Consegna 1:
Ricopia dal testo in ricordo di Natale Cerbone tutto il passo che va da "Grazie di cuore" giù fino a "editore di Cogito.".
Consegna 2:
Scrivi il seguito del testo in ricordo di Natale Cerbone, riprendendo subito dopo l'ultima frase riportata.

Testo dell'esercizio:
^^^^^^^^^^^^^^^^

Grazie di cuore

Dopo una malattia violenta e caduta come un fulmine a ciel sereno, a luglio scorso è venuto a mancare Natale Cerbone, fondatore ed editore di Cogito.
La sua scomparsa prematura ha mandato in subbuglio la redazione e ha sconvolto comprensibilmente le regolari uscite del giornale. Oggi, a fatica, addolorati, riprendiamo.

Caro Nuccio
Personalmente affido questo nuovo corso del giornale alla intercessione delle tue preghiere, nella viva speranza che tu sia al cospetto dell’Onnipotente.
E’ la mia fede cristiana che mi rincuora e mi fa sperare che tu sia nella comunione dei Santi e che possa intercedere per la mia vita, per quella dei tuoi cari e per una delle tue creature più belle: Cogito.
La grandezza della vita non non si misura nella durata, ma nell'uso: qualcuno ha vissuto poco pur avendo vissuto a lungo, di sicuro la tua vita è stata lunga, perchè significativa.
Questo, per chi non ti ha conosciuto potrebbe significare poco, un artificio retorico o un’espressione di circostanza. Eppure, almeno la mia vita, porta con sè un pò di te.
Le lunghe passeggiate sul lungomare di Gaeta, le cene e le risate di cuore, i racconti e le speranze, i sogni e le paure, i nostri ragionamenti accesi e quella che definivo “la tua testardaggine”, i grossi progetti che avevamo, lo studio di quel progetto che mi affidasti e le cose, le tante cose, che avevamo in testa di realizzare. E il grande rispetto che avevi di me e del mio ruolo nel giornale, la forza che davi alle tue idee, il tuo sorriso...

^^^^^^^^^^^^^^^^

Dati da esaminare:
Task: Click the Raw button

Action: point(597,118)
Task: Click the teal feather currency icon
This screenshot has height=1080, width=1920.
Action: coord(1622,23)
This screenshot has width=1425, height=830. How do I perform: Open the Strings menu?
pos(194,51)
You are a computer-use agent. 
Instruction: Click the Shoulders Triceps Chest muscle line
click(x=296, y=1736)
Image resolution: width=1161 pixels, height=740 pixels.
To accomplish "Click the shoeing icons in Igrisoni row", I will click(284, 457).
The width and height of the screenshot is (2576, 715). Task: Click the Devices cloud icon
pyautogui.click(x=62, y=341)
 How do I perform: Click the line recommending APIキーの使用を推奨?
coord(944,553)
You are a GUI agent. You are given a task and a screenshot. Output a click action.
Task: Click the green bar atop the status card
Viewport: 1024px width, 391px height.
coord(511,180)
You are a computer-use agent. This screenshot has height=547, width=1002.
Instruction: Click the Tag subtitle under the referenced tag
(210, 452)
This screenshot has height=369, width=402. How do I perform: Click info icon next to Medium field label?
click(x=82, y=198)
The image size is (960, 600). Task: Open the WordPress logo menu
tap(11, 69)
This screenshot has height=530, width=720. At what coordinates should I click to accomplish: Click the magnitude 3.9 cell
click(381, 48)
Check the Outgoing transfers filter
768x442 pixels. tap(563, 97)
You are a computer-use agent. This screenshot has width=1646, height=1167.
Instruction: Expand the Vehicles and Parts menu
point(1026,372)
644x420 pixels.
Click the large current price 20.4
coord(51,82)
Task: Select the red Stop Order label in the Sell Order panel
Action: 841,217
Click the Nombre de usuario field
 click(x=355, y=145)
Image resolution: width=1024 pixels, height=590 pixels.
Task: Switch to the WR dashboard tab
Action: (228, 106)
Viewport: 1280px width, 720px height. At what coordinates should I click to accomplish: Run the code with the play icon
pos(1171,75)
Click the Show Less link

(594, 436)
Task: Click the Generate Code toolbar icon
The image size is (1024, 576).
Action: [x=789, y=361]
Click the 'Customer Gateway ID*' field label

^^^^^^^^^^^^^^^^

Spazio risposta 1:
Grazie di cuore

Dopo una malattia violenta e caduta come un fulmine a ciel sereno, a luglio scorso è venuto a mancare Natale Cerbone, fondatore ed editore di Cogito.

Spazio risposta 2:
Hai lasciato molto di te. In me, c’è molto del tuo spirito.
Il giornale, che tu hai fondato e che mi hai chiesto, quella sera, con un pizzicotto sulla guancia, che continuasse, mi parlerà di te.
Ero in redazione e tu uscisti dallo studio, trafelato, accompagnato dai tuoi collaboratori, già in tensione per la malattia, la fronte aggrottata dalle preoccupazioni, gli occhi profondi ed intensi.
Non ci fu bisogno di parole.
Mi guardasti negli occhi qualche attimo, io ti guardai, mi stringesti con un pizzicotto la guancia dicendomi: “Direttò, mi raccomando ‘ o giurnale”. Io ti risposi con un sorriso.
Forse quella precisazione perchè qualche giorno prima c’era stato qualche malinteso. Da mettere in conto in una redazione. Ripensandoci, però, lì ho letto in quelle parole, in quello sguardo, in quell’attimo fugace ma intenso il tuo testamento spirituale. Quella sera mi dicesti senza parole: “Fallo continuare... non mollare”.
Non preoccuparti, mio dolce amico, stai tranquillo. Non mollerò.
Ogni volta che scriverò e lavorerò per esso, tu ci sarai; e i tuoi sogni, le tue speranze, la tua testardaggine, il tuo sorriso.
E nei momenti di sconforto e di disperazione, penserò a te, alla forza e al conforto che sempre mi offrivi, al tuo sorriso e alla tua pacca sulla spalla.
Non serve dire altro. Il resto è la mia esperienza di te, che chi legge non capirà. Perchè non può capire.
Il resto è silenzio.
Il silenzio agghiacciante di un’assenza, pesante, tremenda, inconsolabile.
E chi non ti ha conosciuto non può capire, perchè la parola non può esprimere il dramma del mio cuore, del nostro cuore.. Non può.
E forse è proprio questo, il solco che scava il ricordo del tuo sorriso nelle mie viscere, che mi accompagna e accompagnerà la mia storia, il tesoro che porterò con me e custodirò, gelosissimo. Nel mio cuore.
Grazie, amico mio. Grazie per l’amicizia che mi hai donato, per l’aiuto che mi hai offerto quando te l’ho chiesto, per la fiducia che hai nutrito in me, per il bene del quale mi hai amato.
Grazie dolce amico mio. Grazie di cuore.